_GIVEN PROBLEM_
Can you repeat these lines, swapping "GUI agent" for "screen assistant" and leaving everything else unchanged?

_Data records_
┄┄┄┄┄┄┄┄┄┄┄┄┄┄┄┄┄┄┄┄
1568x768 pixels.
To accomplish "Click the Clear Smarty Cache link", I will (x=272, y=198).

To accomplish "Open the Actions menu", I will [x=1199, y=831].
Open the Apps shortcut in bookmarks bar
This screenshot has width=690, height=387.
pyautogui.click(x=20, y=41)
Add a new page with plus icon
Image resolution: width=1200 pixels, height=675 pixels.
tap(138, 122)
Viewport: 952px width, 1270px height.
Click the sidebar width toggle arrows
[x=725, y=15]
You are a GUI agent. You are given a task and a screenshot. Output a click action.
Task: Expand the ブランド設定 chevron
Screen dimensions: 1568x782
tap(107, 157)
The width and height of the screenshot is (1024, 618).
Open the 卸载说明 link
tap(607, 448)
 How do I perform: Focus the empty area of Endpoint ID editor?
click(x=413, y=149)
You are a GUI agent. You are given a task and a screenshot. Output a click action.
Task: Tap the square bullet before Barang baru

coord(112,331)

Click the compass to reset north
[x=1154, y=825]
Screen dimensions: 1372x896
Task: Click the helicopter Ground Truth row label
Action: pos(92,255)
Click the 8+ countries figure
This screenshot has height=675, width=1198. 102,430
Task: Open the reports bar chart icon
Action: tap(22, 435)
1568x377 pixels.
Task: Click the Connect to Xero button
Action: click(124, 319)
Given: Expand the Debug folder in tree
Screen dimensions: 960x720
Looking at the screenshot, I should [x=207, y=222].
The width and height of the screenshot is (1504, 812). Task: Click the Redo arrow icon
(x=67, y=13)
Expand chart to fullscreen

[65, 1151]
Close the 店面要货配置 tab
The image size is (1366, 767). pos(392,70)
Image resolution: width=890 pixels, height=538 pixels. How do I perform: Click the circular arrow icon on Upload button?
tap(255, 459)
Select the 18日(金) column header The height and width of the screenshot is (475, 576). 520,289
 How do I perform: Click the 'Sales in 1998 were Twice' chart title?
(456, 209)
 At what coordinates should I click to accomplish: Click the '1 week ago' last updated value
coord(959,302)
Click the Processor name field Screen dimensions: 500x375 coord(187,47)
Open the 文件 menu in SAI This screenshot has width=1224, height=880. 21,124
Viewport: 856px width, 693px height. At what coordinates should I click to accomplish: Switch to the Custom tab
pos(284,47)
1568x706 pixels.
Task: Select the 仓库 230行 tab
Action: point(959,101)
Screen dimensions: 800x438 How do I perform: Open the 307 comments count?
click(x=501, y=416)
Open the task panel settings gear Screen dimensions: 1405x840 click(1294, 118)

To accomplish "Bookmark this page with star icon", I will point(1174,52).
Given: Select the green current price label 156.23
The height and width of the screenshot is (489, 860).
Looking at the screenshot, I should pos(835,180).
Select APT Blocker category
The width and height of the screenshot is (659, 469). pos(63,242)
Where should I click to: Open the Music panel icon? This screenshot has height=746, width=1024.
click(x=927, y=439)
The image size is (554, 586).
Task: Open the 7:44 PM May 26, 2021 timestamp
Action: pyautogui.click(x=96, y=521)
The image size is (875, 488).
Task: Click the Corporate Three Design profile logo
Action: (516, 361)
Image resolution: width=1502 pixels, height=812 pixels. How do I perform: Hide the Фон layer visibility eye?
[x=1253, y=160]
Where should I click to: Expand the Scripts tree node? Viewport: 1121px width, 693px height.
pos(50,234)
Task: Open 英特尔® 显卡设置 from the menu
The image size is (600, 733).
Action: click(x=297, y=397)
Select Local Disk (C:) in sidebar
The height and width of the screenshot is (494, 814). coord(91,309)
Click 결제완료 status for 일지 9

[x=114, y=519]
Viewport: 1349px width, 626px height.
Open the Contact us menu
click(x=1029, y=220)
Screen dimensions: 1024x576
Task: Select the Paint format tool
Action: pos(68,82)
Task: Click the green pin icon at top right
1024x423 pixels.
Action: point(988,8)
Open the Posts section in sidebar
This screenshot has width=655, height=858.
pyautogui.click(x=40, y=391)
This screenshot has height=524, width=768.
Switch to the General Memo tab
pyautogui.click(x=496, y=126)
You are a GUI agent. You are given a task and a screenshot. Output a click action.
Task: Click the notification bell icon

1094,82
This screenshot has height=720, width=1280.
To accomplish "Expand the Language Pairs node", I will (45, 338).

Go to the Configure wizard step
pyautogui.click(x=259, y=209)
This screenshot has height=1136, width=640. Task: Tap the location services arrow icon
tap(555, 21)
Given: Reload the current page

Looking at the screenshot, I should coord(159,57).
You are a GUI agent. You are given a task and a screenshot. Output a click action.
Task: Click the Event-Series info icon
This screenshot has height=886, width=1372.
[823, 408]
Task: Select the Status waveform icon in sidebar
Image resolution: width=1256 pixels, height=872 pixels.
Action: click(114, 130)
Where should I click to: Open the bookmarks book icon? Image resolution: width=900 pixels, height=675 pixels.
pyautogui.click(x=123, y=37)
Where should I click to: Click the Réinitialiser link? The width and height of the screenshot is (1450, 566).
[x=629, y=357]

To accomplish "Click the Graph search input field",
┄┄┄┄┄┄┄┄┄┄┄┄┄┄┄┄┄┄┄┄
_EXERCISE ANSWER_
1568x768 pixels.
To accomplish "Click the Clear Smarty Cache link", I will (x=272, y=198).

To accomplish "Open the Actions menu", I will [x=1199, y=831].
Open the Apps shortcut in bookmarks bar
This screenshot has width=690, height=387.
pyautogui.click(x=20, y=41)
Add a new page with plus icon
Image resolution: width=1200 pixels, height=675 pixels.
tap(138, 122)
Viewport: 952px width, 1270px height.
Click the sidebar width toggle arrows
[x=725, y=15]
You are a screen assistant. You are given a task and a screenshot. Output a click action.
Task: Expand the ブランド設定 chevron
Screen dimensions: 1568x782
tap(107, 157)
The width and height of the screenshot is (1024, 618).
Open the 卸载说明 link
tap(607, 448)
 How do I perform: Focus the empty area of Endpoint ID editor?
click(x=413, y=149)
You are a screen assistant. You are given a task and a screenshot. Output a click action.
Task: Tap the square bullet before Barang baru

coord(112,331)

Click the compass to reset north
[x=1154, y=825]
Screen dimensions: 1372x896
Task: Click the helicopter Ground Truth row label
Action: pos(92,255)
Click the 8+ countries figure
This screenshot has height=675, width=1198. 102,430
Task: Open the reports bar chart icon
Action: tap(22, 435)
1568x377 pixels.
Task: Click the Connect to Xero button
Action: click(124, 319)
Given: Expand the Debug folder in tree
Screen dimensions: 960x720
Looking at the screenshot, I should [x=207, y=222].
The width and height of the screenshot is (1504, 812). Task: Click the Redo arrow icon
(x=67, y=13)
Expand chart to fullscreen

[65, 1151]
Close the 店面要货配置 tab
The image size is (1366, 767). pos(392,70)
Image resolution: width=890 pixels, height=538 pixels. How do I perform: Click the circular arrow icon on Upload button?
tap(255, 459)
Select the 18日(金) column header The height and width of the screenshot is (475, 576). 520,289
 How do I perform: Click the 'Sales in 1998 were Twice' chart title?
(456, 209)
 At what coordinates should I click to accomplish: Click the '1 week ago' last updated value
coord(959,302)
Click the Processor name field Screen dimensions: 500x375 coord(187,47)
Open the 文件 menu in SAI This screenshot has width=1224, height=880. 21,124
Viewport: 856px width, 693px height. At what coordinates should I click to accomplish: Switch to the Custom tab
pos(284,47)
1568x706 pixels.
Task: Select the 仓库 230行 tab
Action: point(959,101)
Screen dimensions: 800x438 How do I perform: Open the 307 comments count?
click(x=501, y=416)
Open the task panel settings gear Screen dimensions: 1405x840 click(1294, 118)

To accomplish "Bookmark this page with star icon", I will point(1174,52).
Given: Select the green current price label 156.23
The height and width of the screenshot is (489, 860).
Looking at the screenshot, I should pos(835,180).
Select APT Blocker category
The width and height of the screenshot is (659, 469). pos(63,242)
Where should I click to: Open the Music panel icon? This screenshot has height=746, width=1024.
click(x=927, y=439)
The image size is (554, 586).
Task: Open the 7:44 PM May 26, 2021 timestamp
Action: pyautogui.click(x=96, y=521)
The image size is (875, 488).
Task: Click the Corporate Three Design profile logo
Action: (516, 361)
Image resolution: width=1502 pixels, height=812 pixels. How do I perform: Hide the Фон layer visibility eye?
[x=1253, y=160]
Where should I click to: Expand the Scripts tree node? Viewport: 1121px width, 693px height.
pos(50,234)
Task: Open 英特尔® 显卡设置 from the menu
The image size is (600, 733).
Action: click(x=297, y=397)
Select Local Disk (C:) in sidebar
The height and width of the screenshot is (494, 814). coord(91,309)
Click 결제완료 status for 일지 9

[x=114, y=519]
Viewport: 1349px width, 626px height.
Open the Contact us menu
click(x=1029, y=220)
Screen dimensions: 1024x576
Task: Select the Paint format tool
Action: pos(68,82)
Task: Click the green pin icon at top right
1024x423 pixels.
Action: point(988,8)
Open the Posts section in sidebar
This screenshot has width=655, height=858.
pyautogui.click(x=40, y=391)
This screenshot has height=524, width=768.
Switch to the General Memo tab
pyautogui.click(x=496, y=126)
You are a screen assistant. You are given a task and a screenshot. Output a click action.
Task: Click the notification bell icon

1094,82
This screenshot has height=720, width=1280.
To accomplish "Expand the Language Pairs node", I will (45, 338).

Go to the Configure wizard step
pyautogui.click(x=259, y=209)
This screenshot has height=1136, width=640. Task: Tap the location services arrow icon
tap(555, 21)
Given: Reload the current page

Looking at the screenshot, I should coord(159,57).
You are a screen assistant. You are given a task and a screenshot. Output a click action.
Task: Click the Event-Series info icon
This screenshot has height=886, width=1372.
[823, 408]
Task: Select the Status waveform icon in sidebar
Image resolution: width=1256 pixels, height=872 pixels.
Action: click(114, 130)
Where should I click to: Open the bookmarks book icon? Image resolution: width=900 pixels, height=675 pixels.
pyautogui.click(x=123, y=37)
Where should I click to: Click the Réinitialiser link? The width and height of the screenshot is (1450, 566).
[x=629, y=357]

To accomplish "Click the Graph search input field",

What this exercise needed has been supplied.